“Oh, I see,” said Johnnie, “I see now. Your wife cookee he, and you cookee she. Well, you’re a queer lot, you cannibal fellows.”
At first Ralph the blood-hound used to terrorise the whole population, specially the little pickaninnies or children, who all ran from him when he appeared on the white sandy beach where they played.
It made our young heroes laugh till their sides were sore to see a crowd of these naked little black children fleeing from Ralph, who, by the way, never condescended to chase them. It was a crowd of whirling legs and arms, and each tiny cannibal looked like the three-legged wheel you see on a Manx half-penny, only without stockings or bootlets on.
The king delighted to see the giant exhibit his strength. But when one day the tiny dwarf boy, unknown to the king, hid inside the bell-shaped end of Gourmand’s enormous brass basoon and jumped out with a wild shriek when the giant began to play, his majesty nearly went into a fit with laughing.
It was fun! And some fresh fun was invented every day for the purpose of making this great big baby of a king laugh and shake.

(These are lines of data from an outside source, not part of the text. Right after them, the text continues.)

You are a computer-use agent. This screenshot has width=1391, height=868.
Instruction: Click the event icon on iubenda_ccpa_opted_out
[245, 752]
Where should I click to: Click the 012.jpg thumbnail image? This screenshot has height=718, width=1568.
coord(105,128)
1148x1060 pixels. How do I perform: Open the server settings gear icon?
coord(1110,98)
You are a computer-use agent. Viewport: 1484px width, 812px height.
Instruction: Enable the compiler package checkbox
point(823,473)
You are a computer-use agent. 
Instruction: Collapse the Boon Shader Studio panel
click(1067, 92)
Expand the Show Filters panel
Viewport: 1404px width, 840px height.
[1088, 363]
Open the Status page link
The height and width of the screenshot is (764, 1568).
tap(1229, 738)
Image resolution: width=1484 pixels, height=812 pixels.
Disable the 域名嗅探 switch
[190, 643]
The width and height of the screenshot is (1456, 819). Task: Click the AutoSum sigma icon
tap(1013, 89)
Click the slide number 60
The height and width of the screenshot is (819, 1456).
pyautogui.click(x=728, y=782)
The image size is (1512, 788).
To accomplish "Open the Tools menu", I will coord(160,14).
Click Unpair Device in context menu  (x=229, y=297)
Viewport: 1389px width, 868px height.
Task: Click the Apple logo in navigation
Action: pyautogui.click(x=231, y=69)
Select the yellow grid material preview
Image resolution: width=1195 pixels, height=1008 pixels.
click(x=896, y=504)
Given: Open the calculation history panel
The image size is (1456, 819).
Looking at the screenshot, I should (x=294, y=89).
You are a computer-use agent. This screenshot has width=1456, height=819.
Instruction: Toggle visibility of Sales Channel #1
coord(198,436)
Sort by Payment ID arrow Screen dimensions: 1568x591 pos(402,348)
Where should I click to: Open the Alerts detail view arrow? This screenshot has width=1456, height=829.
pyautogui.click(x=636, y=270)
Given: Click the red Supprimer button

Ah! well, but after all, our shipwrecked Wandering Minstrels did long for home often enough too, and at supper-time or after, while by themselves in the fort, they were never tired of talking about their adventures in dear old England—in wayside camp and caravan.
One morning early, Johnnie, who had been out shooting rock-rabbits, came back into the fort with a rush or a run.
“Oh!” he cried; “the ship! the ship!”
Then indeed there was excitement in the little fort.